Leicester City. Brendan Rodgers był zakażony koronawirusem. "Nie mogłem nawet chodzić"

Brendan Rodgers był zakażony koronawirusem. Trener Leicester City zdradził, że w trakcie choroby nie miał siły, by wstać z łóżka.
Koronawirus dopadł Rodgersa kilkanaście dni po przerwaniu rozgrywek Premier League. Leczenie trwało długo.
- Na trzy tygodnie straciłem smak, węch i apetyt. Dziwnie było coś jeść i nie czuć, co to jest. Nie miałem sił, nie mogłem nawet chodzić. Moja żona czuła się równie źle. Zostaliśmy poddani testom, które wykazały zakażenie koronawirusem - wspomina Rodgers.

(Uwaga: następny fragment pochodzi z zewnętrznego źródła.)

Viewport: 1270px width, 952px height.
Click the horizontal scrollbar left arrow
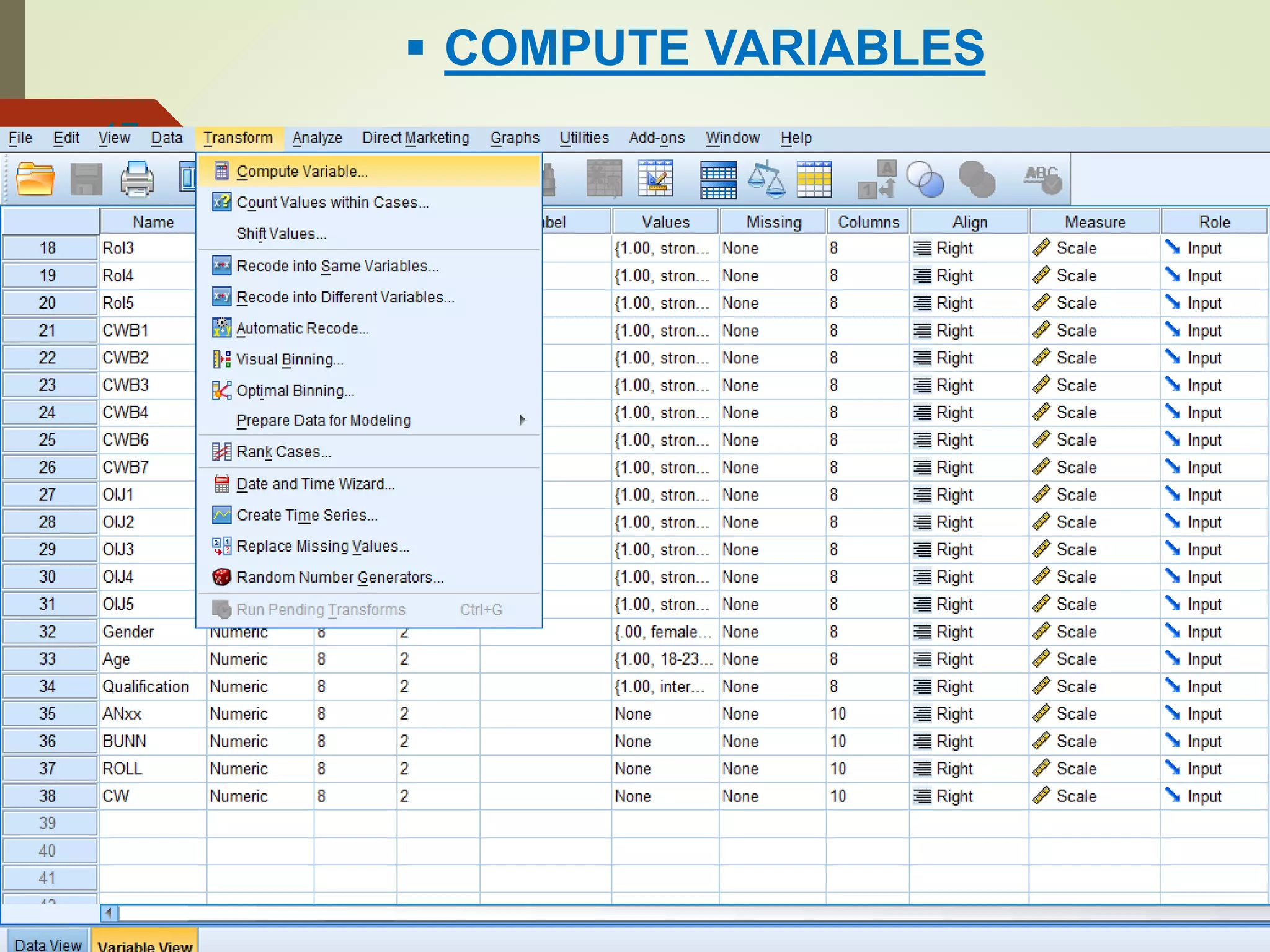pyautogui.click(x=109, y=912)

- Trochę przypominało mi to moją wspinaczkę na Kilimandżaro. Gdy wchodzi się coraz wyżej, to oddycha się gorzej. Gdy wyzdrowiałem, chciałem pobiegać, ale już po 100 metrach było mi ciężko - dodał trener Leicester City.
"Lisy" to objawienie tego sezonu Premier League. Po dotychczas rozegranych meczach drużyna Rodgersa zajmuje trzecie miejsce w tabeli.